• **PROMPT**: For every record below, write out an exact copy.

• **AVAILABLE RECORDS**:

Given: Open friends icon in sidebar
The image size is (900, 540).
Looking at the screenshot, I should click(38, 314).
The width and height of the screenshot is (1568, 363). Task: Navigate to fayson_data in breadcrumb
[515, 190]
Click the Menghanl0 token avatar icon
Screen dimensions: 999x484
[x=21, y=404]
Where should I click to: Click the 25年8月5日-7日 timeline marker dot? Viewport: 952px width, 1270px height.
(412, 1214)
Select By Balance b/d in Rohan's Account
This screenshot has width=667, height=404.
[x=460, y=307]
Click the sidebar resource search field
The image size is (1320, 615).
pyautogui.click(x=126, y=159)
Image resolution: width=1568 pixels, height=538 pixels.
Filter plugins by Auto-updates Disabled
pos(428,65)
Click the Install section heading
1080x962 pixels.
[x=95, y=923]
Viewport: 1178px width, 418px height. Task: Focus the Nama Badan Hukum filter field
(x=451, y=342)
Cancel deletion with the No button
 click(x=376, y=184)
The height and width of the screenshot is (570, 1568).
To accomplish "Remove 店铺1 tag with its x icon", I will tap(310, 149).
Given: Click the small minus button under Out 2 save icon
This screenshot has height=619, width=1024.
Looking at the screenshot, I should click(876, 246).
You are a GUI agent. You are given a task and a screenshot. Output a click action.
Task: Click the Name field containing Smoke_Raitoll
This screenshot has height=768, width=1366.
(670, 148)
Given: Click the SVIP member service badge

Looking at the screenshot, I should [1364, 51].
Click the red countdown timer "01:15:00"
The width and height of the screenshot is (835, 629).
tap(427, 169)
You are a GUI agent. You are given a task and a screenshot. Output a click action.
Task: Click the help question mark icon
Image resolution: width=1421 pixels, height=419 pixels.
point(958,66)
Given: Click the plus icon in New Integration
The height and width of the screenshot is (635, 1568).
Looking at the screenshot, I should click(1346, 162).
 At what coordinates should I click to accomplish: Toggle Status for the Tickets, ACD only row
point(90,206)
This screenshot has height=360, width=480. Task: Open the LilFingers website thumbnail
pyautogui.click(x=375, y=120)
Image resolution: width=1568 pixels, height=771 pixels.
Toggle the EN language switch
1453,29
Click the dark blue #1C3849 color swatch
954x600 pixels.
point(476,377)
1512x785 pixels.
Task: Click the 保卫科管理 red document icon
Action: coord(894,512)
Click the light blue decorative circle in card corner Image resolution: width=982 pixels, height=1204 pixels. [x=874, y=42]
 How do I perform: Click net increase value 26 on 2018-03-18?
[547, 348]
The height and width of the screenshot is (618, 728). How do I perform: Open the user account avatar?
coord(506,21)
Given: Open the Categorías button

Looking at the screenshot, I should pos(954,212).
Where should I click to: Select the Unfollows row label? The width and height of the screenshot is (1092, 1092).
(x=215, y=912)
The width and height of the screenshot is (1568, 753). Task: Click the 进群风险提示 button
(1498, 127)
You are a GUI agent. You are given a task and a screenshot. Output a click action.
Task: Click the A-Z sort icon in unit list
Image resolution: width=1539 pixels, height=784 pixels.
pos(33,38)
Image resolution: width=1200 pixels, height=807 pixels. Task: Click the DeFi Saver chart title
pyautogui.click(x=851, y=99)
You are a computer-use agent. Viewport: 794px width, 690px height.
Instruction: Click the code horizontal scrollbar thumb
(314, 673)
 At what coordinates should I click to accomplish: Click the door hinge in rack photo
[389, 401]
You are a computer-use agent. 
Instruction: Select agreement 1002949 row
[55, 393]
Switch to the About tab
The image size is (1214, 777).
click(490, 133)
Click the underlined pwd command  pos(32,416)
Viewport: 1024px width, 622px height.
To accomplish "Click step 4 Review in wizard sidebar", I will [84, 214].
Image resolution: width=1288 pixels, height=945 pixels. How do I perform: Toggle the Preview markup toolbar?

• **OUTPUT FOR THIS TASK**:
Given: Open friends icon in sidebar
The image size is (900, 540).
Looking at the screenshot, I should click(38, 314).
The width and height of the screenshot is (1568, 363). Task: Navigate to fayson_data in breadcrumb
[515, 190]
Click the Menghanl0 token avatar icon
Screen dimensions: 999x484
[x=21, y=404]
Where should I click to: Click the 25年8月5日-7日 timeline marker dot? Viewport: 952px width, 1270px height.
(412, 1214)
Select By Balance b/d in Rohan's Account
This screenshot has width=667, height=404.
[x=460, y=307]
Click the sidebar resource search field
The image size is (1320, 615).
pyautogui.click(x=126, y=159)
Image resolution: width=1568 pixels, height=538 pixels.
Filter plugins by Auto-updates Disabled
pos(428,65)
Click the Install section heading
1080x962 pixels.
[x=95, y=923]
Viewport: 1178px width, 418px height. Task: Focus the Nama Badan Hukum filter field
(x=451, y=342)
Cancel deletion with the No button
 click(x=376, y=184)
The height and width of the screenshot is (570, 1568).
To accomplish "Remove 店铺1 tag with its x icon", I will tap(310, 149).
Given: Click the small minus button under Out 2 save icon
This screenshot has height=619, width=1024.
Looking at the screenshot, I should click(876, 246).
You are a GUI agent. You are given a task and a screenshot. Output a click action.
Task: Click the Name field containing Smoke_Raitoll
This screenshot has height=768, width=1366.
(670, 148)
Given: Click the SVIP member service badge

Looking at the screenshot, I should [1364, 51].
Click the red countdown timer "01:15:00"
The width and height of the screenshot is (835, 629).
tap(427, 169)
You are a GUI agent. You are given a task and a screenshot. Output a click action.
Task: Click the help question mark icon
Image resolution: width=1421 pixels, height=419 pixels.
point(958,66)
Given: Click the plus icon in New Integration
The height and width of the screenshot is (635, 1568).
Looking at the screenshot, I should click(1346, 162).
 At what coordinates should I click to accomplish: Toggle Status for the Tickets, ACD only row
point(90,206)
This screenshot has height=360, width=480. Task: Open the LilFingers website thumbnail
pyautogui.click(x=375, y=120)
Image resolution: width=1568 pixels, height=771 pixels.
Toggle the EN language switch
1453,29
Click the dark blue #1C3849 color swatch
954x600 pixels.
point(476,377)
1512x785 pixels.
Task: Click the 保卫科管理 red document icon
Action: coord(894,512)
Click the light blue decorative circle in card corner Image resolution: width=982 pixels, height=1204 pixels. [x=874, y=42]
 How do I perform: Click net increase value 26 on 2018-03-18?
[547, 348]
The height and width of the screenshot is (618, 728). How do I perform: Open the user account avatar?
coord(506,21)
Given: Open the Categorías button

Looking at the screenshot, I should pos(954,212).
Where should I click to: Select the Unfollows row label? The width and height of the screenshot is (1092, 1092).
(x=215, y=912)
The width and height of the screenshot is (1568, 753). Task: Click the 进群风险提示 button
(1498, 127)
You are a GUI agent. You are given a task and a screenshot. Output a click action.
Task: Click the A-Z sort icon in unit list
Image resolution: width=1539 pixels, height=784 pixels.
pos(33,38)
Image resolution: width=1200 pixels, height=807 pixels. Task: Click the DeFi Saver chart title
pyautogui.click(x=851, y=99)
You are a computer-use agent. Viewport: 794px width, 690px height.
Instruction: Click the code horizontal scrollbar thumb
(314, 673)
 At what coordinates should I click to accomplish: Click the door hinge in rack photo
[389, 401]
You are a computer-use agent. 
Instruction: Select agreement 1002949 row
[55, 393]
Switch to the About tab
The image size is (1214, 777).
click(490, 133)
Click the underlined pwd command  pos(32,416)
Viewport: 1024px width, 622px height.
To accomplish "Click step 4 Review in wizard sidebar", I will [84, 214].
Image resolution: width=1288 pixels, height=945 pixels. How do I perform: Toggle the Preview markup toolbar?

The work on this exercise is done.